Cette crise humanitaire ne cesse de nous rappeler combien notre monde est inégalitaire et aveugle devant ces inégalités. Au delà de cette pandémie, des familles en prise avec la misère partout dans le monde doivent lutter au quotidien pour tenter de survivre. C’est ce que vivent aujourd’hui nos amis à Uvira, en République démocratique du Congo. La population y affronte depuis jeudi dernier des inondations meurtrières qui ont emporté des vies, ravagé les routes et détruit des milliers de maisons. 75 000 personnes se retrouvent sans logement.
Elles partagent avec tant de familles pauvres à travers le monde une même insécurité de n’avoir d’autre choix que de vivre dans les lieux les plus exposés.
Les enfants et les animateurs Tapori sont à pied d’œuvre pour porter secours à ceux qui sont encore aux prises avec la furie des eaux ou au déversement de boue. Les mesures de prévention prises pour lutter contre l’épidémie de COVID-19 rendent plus difficile l’arrivée de secours venant d’autres provinces. Pour le moment, nos amis sont encore seuls, ne pouvant compter que sur eux-mêmes pour s’entraider. Les membres d’ATD Quart Monde dans la région cherchent la meilleure manière pour apporter une aide matérielle malgré les routes détruites et les frontières fermées.
Cette jeunesse d’Uvira nous montre la force de son engagement. Puisse celui-ci contaminer toute la jeunesse du monde pour en finir avec la misère et l’exclusion sociale !

Consignes:
a) Selon le texte sur les inondations d'Uvira, combien de personnes se retrouvent sans logement ?
b) Prolongez le texte sur les inondations d'Uvira à la suite de sa dernière phrase.
Les enregistrements ne servent à rien ici.

Matériel d'étude:
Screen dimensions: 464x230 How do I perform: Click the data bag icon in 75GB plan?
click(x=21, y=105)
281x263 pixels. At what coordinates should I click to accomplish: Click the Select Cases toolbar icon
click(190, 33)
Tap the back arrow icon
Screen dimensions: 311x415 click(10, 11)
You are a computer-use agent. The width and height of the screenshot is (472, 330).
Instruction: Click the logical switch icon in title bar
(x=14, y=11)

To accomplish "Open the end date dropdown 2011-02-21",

Liste des réponses:
a) 75 000 personnes.

b)
Nous entendons beaucoup d’organisations, de personnalités, de citoyens s’exprimer sur la façon de construire l’après-crise. Après l’épidémie, que va-t-il se passer ? Cela ne peut pas reprendre comme avant ! Dans ce débat, nous voulons nous engager avec force pour que la voix des familles les plus pauvres soit sollicitée, entendue, pour que leur expérience soit prise en compte. Sans elles, nous ne parviendrons pas à bâtir ce monde de paix et d’égale dignité auquel les êtres humains aspirent.
Et pour cela, nous vous faisons une proposition : au milieu de tous vos efforts quotidiens, accepteriez-vous de prendre un temps de réflexion personnel et collectif avec ceux autour de vous dont la parole risque de ne pas être entendue et les idées de rester méconnues ? Nous vous proposons de le faire le 15 mai, journée internationale des familles, ou autour de cette date. Nous vous invitons à réfléchir aux questions suivantes :
- Qu’est-ce qui change avec la pandémie ?
- Qu’est-ce que je vivais avant que je ne veux pas revivre demain ?
- Qu’est-ce que nous voulons faire changer ?
- Comment cela questionne mon engagement ?
- Comment cela questionne les engagements communs du Mouvement ATD Quart Monde ?
Nous vous proposons donc de nous donner un rendez-vous en Mouvement pour partager nos réflexions et nous donner du courage pour continuer à oser. Nos réflexions nous permettront de construire un message pertinent pour interpeller les citoyens et les institutions. Elles inspireront aussi nos commémorations du 17 octobre 2020, journée mondiale du refus de la misère. Et nous sommes certains qu’elles enrichiront le processus de discernement en cours sur la gouvernance du Mouvement ATD Quart Monde.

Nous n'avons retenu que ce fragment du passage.